Install a CD-ROM / DVD-ROM Drive
- Want to record your own CD's or watch your favorite DVD's on your computer? Installing a new CD-ROM drive or DVD-ROM makes this possible and we show you how here!
- Unplug the power cable from your power supply and open up your computer case. Don't forget to wear your antistatic wrist band.
- Determine which drive bay you are going to install a CD-ROM into. You should pick on of the uppermost drive bays.
- Before you install a CD-ROM, make sure you have the proper jumper settings. Since we are only installing a single CD-ROM, set the jumpers as MASTER. The jumper settings are different for each CD-ROM drive, so consult your owner's manual so you know which pins to cover up.

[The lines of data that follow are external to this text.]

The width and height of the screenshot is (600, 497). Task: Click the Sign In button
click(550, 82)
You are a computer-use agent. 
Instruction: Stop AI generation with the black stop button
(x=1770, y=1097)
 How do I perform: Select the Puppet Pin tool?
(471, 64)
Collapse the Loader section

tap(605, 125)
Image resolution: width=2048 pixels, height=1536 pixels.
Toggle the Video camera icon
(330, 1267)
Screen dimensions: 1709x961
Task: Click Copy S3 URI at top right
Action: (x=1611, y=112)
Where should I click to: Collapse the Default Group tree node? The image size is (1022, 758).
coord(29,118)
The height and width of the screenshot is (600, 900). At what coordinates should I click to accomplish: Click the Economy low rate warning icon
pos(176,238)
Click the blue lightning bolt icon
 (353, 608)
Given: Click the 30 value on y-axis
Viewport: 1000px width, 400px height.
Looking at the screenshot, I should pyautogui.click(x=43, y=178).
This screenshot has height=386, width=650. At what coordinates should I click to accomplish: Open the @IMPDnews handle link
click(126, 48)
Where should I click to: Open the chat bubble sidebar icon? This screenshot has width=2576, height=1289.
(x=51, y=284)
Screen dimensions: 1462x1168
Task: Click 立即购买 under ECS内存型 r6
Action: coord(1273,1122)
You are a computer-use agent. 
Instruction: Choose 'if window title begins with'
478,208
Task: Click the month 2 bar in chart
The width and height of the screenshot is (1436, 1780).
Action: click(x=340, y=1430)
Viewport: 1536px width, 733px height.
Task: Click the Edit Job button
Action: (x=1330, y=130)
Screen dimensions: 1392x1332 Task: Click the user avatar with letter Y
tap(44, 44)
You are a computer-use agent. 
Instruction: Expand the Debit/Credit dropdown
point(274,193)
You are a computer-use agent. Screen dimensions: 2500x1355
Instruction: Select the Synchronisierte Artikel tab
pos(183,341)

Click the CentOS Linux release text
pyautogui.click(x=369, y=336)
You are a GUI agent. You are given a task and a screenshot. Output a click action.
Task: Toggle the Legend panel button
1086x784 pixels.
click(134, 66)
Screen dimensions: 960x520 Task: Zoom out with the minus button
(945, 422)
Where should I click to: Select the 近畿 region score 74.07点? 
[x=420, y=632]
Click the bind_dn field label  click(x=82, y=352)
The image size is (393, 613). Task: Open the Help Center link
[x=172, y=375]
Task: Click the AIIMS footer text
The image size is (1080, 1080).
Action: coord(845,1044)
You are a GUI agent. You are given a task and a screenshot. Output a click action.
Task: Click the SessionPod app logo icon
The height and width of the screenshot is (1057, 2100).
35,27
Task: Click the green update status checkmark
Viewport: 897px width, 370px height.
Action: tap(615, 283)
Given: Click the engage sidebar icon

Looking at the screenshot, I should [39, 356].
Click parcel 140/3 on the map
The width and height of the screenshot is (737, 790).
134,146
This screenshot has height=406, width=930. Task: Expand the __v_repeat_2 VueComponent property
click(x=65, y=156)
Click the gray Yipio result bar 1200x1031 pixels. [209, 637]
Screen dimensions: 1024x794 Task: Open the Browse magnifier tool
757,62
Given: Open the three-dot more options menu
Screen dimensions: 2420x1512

- Once you have the jumpers set, install your CD-ROM in the computer's case. How you secure the CD-ROM in one of the uppermost drive bays depends on your case. Some CD-ROM drives have to be screwed into the drive bay, like how you install a floppy drive, while other cases come with brackets to attach to the CD-ROM drive so that it slides into the drive bay and locks in place.
- Connect the power to the back of the CD-ROM drive, then connect the ribbon cable to the back of the CD-ROM drive. Your ribbon cable has three connectors, one in the middle and one on each end. The middle connector is a "SLAVE" connector that is used if you would install an additional CD-ROM or DVD-ROM drive. Connect one of the end connectors to the CD-ROM drive, and connect the other end connector to the appropriate spot on your motherboard. Note, hard drives and CD-ROM drives have the same style of connector on the motherboard. You want to connect your CD-ROM drive to the motherboard slot that isn't red or is the highest numbered of all the IDE slots.
- Power on your computer after you plug it in. Your computer should recognize the new CD-ROM. If it doesn't, go into your motherboards BIOS and search around for the IDE channels, they need to be set to AUTO.
- That's all there is to install a CD-ROM drive or DVD-ROM.
Install a Floppy Drive
One of the most basic drives on your computer is the floppy drive. Sometimes they will unexpectedly stop working and you'll need to install a new floppy drive.
- Unplug your computer and open the computer's case so you can work on it. Also make sure your grounded with a antistatic wrist band so you don't fry your PC's components.
- If you already have a floppy drive installed, you'll have to remove it first, just follow these directions in reverse.
- Mount your floppy disk drive in the case. For most computers cases, you slide the floppy drive into the empty drive bay from the front. Use the screws provided to install a floppy drive into the drive bay. If your drive bay does not slide out you may have to screw in the rear screw by hand like how I did.
- Once you've installed your floppy drive in the case, connect a power source to the floppy drive. Then you must connect the ribbon cable to the back of the floppy drive. Now you must note the where the floppy drive connects to the motherboard, use the other end of the ribbon cable to make this connection.
- Plug in your computer and power it on. Your computer should automatically recognize the new floppy disk drive.